Rajiv Jain of Sitapura Gems & Jewelry Industry Association warned USTR of possible supply chain disruptions, “Coloured gemstones and silver jewellery components are exported to America which is then converted into finished jewellery and reexported to other countries. All this business will be affected by imposition further duty.”
Key questions raised by the USTR included the impact of the withdrawal of GSP benefits on Indian jewellers?, If US importers shifted demand elsewhere and the varied ways that shifting the source of supply could entail compliance risks
Colin Shah, Chairman, GJEPC responded to the USTR and said, “Its known world over that 14 out of 15 diamonds are cut and polished in India. India is the diamond factory for the entire world. This was an industry which used to be in Israel, Belgium, and over the last 20 to 30 years it has moved to India. So with the GSP benefit, the manufacturers and retailers shifted their entire production from other countries to India.
“With the drop in GSP benefit a lot of products which were higher average unit price, they either went to China or Mexico. So they were the beneficiaries as that business started moving out of India. Last few years the imports into the US has been dropping progressively every year with no growth for the last 6 to 7 years. So further duty on jewellery will accelerate that drop and the beneficiaries will be China and Mexico.
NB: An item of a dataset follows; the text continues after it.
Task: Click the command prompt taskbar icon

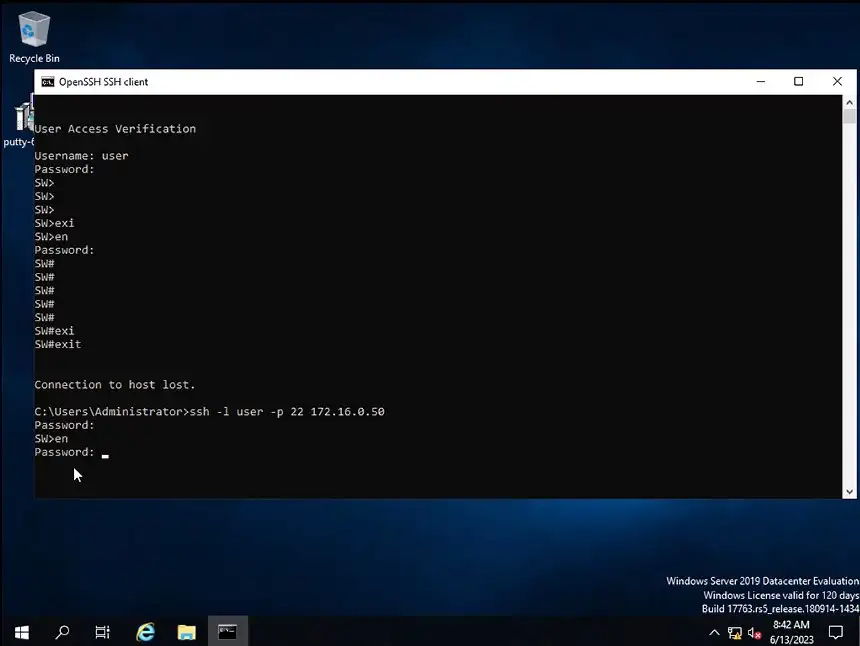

It has not moved domestically to the US, because it is still very expensive for jewellery to be manufactured in the US. But the beneficiaries have been China, Thailand and to an extent Mexico.”
Suvankar Sen added, “The apprehension is that if the high duty is imposed on India, then instead of jewellery that might be coming from here, retailers might look at opportunities at importing from other countries. This is just a surmise and a risk, which is always a possibility. So, an unnecessary duty may be a disincentive for retailers to source from India directly.”